● タウン誌に記事が掲載
帰国した磯沼さんは、昭和58年『ジャージーを育てる会』を発足。ジャージー牛は乳牛に最適の品種である。一頭の牛を持ち合いミルクの自家消費を始めることに決めた。会報を準備し牛の一生に付き合ってくれるオーナーを募る。 呼びかけに予想以上の人たちが集まり、タウン誌には記事が掲載された。
「経営は苦しくて、牛糞の問題もあっ
たけれど、出資や宣伝などで応援してくれる人がたくさん出てきてくれて、それはもう、うれしかった。」
大量生産に傾く時代、あえていいものを作ることに理解を示してくれる仲間に励まされた磯沼さん。これをきっかけに本格的にジャージー牛と取り組む。
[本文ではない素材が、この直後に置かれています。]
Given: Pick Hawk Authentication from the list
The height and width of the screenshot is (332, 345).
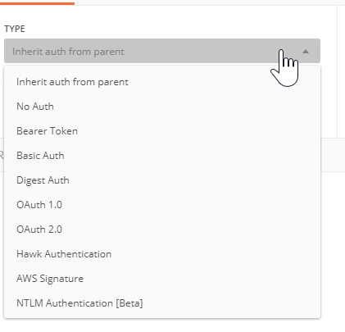Looking at the screenshot, I should (162, 254).
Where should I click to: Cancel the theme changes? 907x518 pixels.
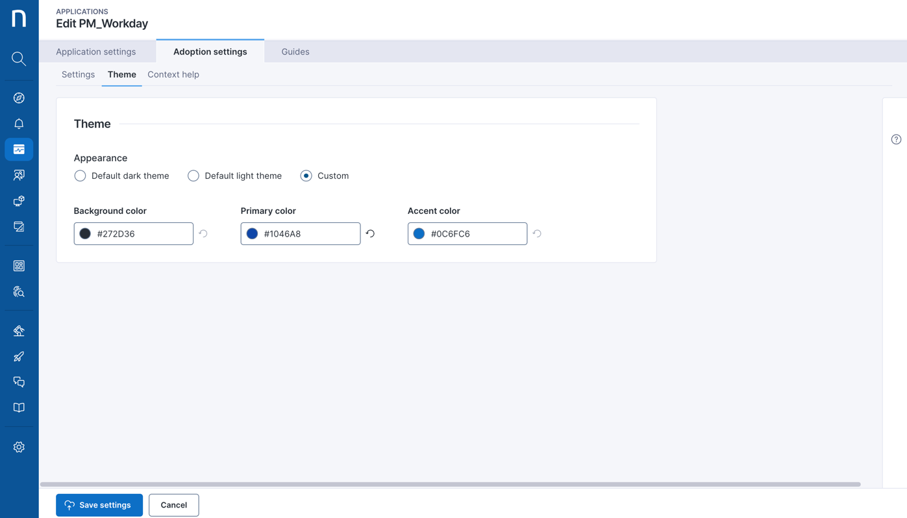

平成6年、牧場内に工場を建て、ジャージー牛の新鮮なミルクをふんだんに使ったヨーグルトの生産を始めた。
「牧場を経営している内は、牛が持つ能力を最大限に引き出すのも私の仕事」
ヨーグルトの作り方からネーミングまで、心をこめて生まれたヨーグルトが、『かあさん牛のおくりもの』だ。
牛糞処理の問題も見方を変えてみた。都会近郊には、工場、特に食品工場が多く、磯沼さんは『コーヒーかす』に目をつけた。牛糞にコーヒーかすを混ぜてみたのだ。牧場一帯にコーヒーの香りがして、全く匂わなくなった。しかも驚くことに、堆肥の質がよくなり畑に効果が現れた。さっそく『牛之助』のネーミングで堆肥も売り出す。自然の材料を使うことで環境に配慮できた上、長い間の問題も解決。今では、他の牧場でもコーヒーかすを使い始めている。
● インターネットに活路が見える
「牛は捨てるところがないんですよ。牛乳、肉、骨、血、皮、内臓、糞。つまり、命がけで人間に奉仕してるんです。命を育てる楽しみ、牛との繋がりや歴史などもわかってほしいんです。」
そんな思いで、平成9年5月、『磯沼牧場』ホームページを開設。反響は大きく、見た人たちが、電話やFAXで、ヨーグルトを注文してきたのだ。
やがて雑誌やテレビに取り上げられるようになる。『街の中の酪農家と市民の交流』をテーマに、市街地牧場ファンクラブも作った。
「考え方を変えることによって、今まで見えなかったものが、見えてくることがあるんですね。」と静かに語る。
一冊のパンフレットから始まった『発想の転換』から20年後の今、磯沼さんは、日本全国からジャージー牛のオーナーを募りたい、と考えている。ホームページで、牛の成長をリアルタイムで全国に発信できるからだ。磯沼さんの『家(パソコン)で牛を飼おう!』が、もうすぐ実現する。